|No babies were harmed in the making of|
this image (I hope).
But the publishing and promotion of a book, that couldn't be more like the giving birth part of producing a child if it bled and wailed and tore at your tender bits till you said: 'stuff this, I've changed my mind. Let's get a dog.'
The only difference between delivering a book and a baby is that the reward part -- the publishing --comes first, followed by the labour pains of promotion, a pain for which there is no known drug relief (I've investigated a few), and no known end. After my first month of promotion contractions even the snarliest of dogs on our local beach are starting to look appealing.
In truth, though I do have three, more or less well children, I was next to useless at the giving birth part and fear I am not altogether acing the promotion part of this book birthing business either. I am doing my best, of course, but as with the baby birthing business, my best seems to be proving inadequate to the task, to the point that, eventually, men in white coats with long faces and forms for loved ones to sign will be brought in.

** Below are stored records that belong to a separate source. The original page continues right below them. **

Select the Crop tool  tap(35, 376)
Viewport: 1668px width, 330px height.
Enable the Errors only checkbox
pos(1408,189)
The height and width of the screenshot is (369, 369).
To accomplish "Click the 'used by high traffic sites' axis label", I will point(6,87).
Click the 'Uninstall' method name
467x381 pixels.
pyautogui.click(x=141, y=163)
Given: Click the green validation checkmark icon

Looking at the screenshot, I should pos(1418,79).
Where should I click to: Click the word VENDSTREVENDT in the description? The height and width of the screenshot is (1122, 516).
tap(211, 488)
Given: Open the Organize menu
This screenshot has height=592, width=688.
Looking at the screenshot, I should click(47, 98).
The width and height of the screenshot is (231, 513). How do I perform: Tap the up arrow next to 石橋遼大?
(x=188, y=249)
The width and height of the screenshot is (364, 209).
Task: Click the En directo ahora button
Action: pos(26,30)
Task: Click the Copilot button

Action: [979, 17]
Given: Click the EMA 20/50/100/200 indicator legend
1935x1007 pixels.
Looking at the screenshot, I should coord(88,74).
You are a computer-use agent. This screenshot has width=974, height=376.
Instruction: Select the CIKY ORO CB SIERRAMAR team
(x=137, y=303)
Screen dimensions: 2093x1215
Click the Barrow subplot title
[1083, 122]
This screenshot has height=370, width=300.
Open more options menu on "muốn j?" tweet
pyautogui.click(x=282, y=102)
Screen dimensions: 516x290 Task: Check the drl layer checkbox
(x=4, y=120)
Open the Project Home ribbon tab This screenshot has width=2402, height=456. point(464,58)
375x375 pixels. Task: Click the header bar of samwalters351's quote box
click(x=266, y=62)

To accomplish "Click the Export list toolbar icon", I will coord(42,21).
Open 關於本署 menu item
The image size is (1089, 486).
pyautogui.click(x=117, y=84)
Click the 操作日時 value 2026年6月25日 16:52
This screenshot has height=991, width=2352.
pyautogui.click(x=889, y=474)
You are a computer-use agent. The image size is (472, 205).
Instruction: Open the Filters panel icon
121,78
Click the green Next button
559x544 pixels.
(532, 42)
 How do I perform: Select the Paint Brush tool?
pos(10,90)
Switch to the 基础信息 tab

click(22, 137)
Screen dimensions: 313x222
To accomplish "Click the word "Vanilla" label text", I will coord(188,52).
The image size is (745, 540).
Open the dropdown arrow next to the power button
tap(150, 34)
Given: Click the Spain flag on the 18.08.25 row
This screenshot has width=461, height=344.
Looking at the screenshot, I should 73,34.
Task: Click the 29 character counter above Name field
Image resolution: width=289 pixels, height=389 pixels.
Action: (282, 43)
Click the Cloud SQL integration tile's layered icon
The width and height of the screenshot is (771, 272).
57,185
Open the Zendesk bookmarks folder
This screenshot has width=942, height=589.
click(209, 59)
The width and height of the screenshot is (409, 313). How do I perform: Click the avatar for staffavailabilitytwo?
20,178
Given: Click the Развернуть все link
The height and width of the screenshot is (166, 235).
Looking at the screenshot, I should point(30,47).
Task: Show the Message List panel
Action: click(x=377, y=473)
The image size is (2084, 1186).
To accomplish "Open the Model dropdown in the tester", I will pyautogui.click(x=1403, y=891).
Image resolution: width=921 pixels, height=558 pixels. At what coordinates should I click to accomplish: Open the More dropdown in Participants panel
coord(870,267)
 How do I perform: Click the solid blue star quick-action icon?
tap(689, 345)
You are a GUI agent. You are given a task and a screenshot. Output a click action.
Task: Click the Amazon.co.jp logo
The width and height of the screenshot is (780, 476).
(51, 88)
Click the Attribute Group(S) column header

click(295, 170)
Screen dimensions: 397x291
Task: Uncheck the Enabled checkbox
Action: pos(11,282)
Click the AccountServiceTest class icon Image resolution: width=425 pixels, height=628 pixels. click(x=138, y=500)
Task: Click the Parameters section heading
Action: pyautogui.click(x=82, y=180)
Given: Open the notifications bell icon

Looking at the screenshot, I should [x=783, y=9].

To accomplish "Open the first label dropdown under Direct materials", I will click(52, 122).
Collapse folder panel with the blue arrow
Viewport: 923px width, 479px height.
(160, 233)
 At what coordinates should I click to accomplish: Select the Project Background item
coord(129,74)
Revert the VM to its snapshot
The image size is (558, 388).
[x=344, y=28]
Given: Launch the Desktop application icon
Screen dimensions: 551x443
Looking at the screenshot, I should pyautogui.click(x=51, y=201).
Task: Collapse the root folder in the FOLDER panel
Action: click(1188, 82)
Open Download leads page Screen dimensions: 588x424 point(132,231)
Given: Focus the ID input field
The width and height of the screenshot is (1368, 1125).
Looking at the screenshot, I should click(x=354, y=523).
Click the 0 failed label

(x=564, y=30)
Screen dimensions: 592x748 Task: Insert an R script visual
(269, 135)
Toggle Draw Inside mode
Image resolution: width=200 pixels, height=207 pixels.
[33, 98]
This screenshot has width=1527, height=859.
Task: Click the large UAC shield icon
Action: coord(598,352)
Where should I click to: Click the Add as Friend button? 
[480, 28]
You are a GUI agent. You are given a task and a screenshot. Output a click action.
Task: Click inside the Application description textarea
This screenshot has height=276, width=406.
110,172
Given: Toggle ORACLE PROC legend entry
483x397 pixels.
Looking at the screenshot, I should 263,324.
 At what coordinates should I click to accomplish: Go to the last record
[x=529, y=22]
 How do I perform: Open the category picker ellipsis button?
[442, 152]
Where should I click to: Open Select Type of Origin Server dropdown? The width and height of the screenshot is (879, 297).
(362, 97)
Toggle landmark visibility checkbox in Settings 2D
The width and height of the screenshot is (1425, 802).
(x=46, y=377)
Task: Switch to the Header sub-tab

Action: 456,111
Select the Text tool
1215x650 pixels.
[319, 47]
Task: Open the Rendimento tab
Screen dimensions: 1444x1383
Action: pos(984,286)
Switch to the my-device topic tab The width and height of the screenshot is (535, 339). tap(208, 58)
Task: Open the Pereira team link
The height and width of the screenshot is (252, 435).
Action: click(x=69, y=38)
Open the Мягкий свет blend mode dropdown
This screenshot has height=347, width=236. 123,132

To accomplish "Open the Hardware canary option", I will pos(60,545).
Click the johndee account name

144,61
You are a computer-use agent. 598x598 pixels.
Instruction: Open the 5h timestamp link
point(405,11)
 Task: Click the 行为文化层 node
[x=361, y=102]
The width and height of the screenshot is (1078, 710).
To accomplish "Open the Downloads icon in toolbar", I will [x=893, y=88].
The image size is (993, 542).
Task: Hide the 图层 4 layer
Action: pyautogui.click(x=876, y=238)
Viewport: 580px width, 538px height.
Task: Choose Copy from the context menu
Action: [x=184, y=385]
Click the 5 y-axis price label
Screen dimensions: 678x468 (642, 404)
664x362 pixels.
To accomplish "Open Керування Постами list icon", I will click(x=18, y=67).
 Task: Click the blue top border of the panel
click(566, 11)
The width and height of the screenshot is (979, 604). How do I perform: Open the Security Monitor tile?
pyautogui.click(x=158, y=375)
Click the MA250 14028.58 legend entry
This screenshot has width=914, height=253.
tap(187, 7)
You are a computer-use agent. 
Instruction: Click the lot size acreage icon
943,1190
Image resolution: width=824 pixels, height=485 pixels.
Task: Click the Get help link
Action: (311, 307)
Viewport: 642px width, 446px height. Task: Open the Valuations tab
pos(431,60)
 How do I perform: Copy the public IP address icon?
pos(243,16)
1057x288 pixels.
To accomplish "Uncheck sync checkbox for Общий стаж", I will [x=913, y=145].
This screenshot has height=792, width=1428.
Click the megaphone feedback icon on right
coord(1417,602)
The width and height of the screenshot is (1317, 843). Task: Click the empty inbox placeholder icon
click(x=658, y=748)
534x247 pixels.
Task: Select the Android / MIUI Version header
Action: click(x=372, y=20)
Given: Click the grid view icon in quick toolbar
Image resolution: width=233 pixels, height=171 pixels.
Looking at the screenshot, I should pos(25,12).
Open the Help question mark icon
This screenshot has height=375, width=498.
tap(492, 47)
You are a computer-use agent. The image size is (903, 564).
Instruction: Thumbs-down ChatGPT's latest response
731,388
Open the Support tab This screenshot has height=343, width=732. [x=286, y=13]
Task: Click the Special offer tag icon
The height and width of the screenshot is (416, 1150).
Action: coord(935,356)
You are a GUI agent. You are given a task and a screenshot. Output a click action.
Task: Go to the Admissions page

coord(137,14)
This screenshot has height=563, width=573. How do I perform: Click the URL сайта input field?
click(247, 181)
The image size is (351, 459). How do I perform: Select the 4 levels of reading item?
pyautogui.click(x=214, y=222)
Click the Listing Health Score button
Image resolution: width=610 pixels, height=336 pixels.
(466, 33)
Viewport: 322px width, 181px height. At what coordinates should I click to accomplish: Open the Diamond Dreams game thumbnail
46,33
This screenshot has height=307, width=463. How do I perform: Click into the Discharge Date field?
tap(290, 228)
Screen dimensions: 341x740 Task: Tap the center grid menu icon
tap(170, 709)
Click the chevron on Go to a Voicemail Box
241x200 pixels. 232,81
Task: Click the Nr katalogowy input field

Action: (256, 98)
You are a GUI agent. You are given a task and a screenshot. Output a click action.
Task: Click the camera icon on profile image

I don't seem to know when to push and when to pull back and pant patiently, you see, and don't take as kindly as some to being told. Then, before you know it (34 hours later) they tell you the baby is in distress and your husband (number one support person and reader) is asleep.
Still, I do have an exceptionally high pain threshold -- as you will know having read my dance memoir -- so I'm not done in yet. The one saving grace of the book birthing business is that there's no biological clock to say your time's up. You can do it, if necessary, on your death bed, which, at the rate I'm going, looks increasingly likely.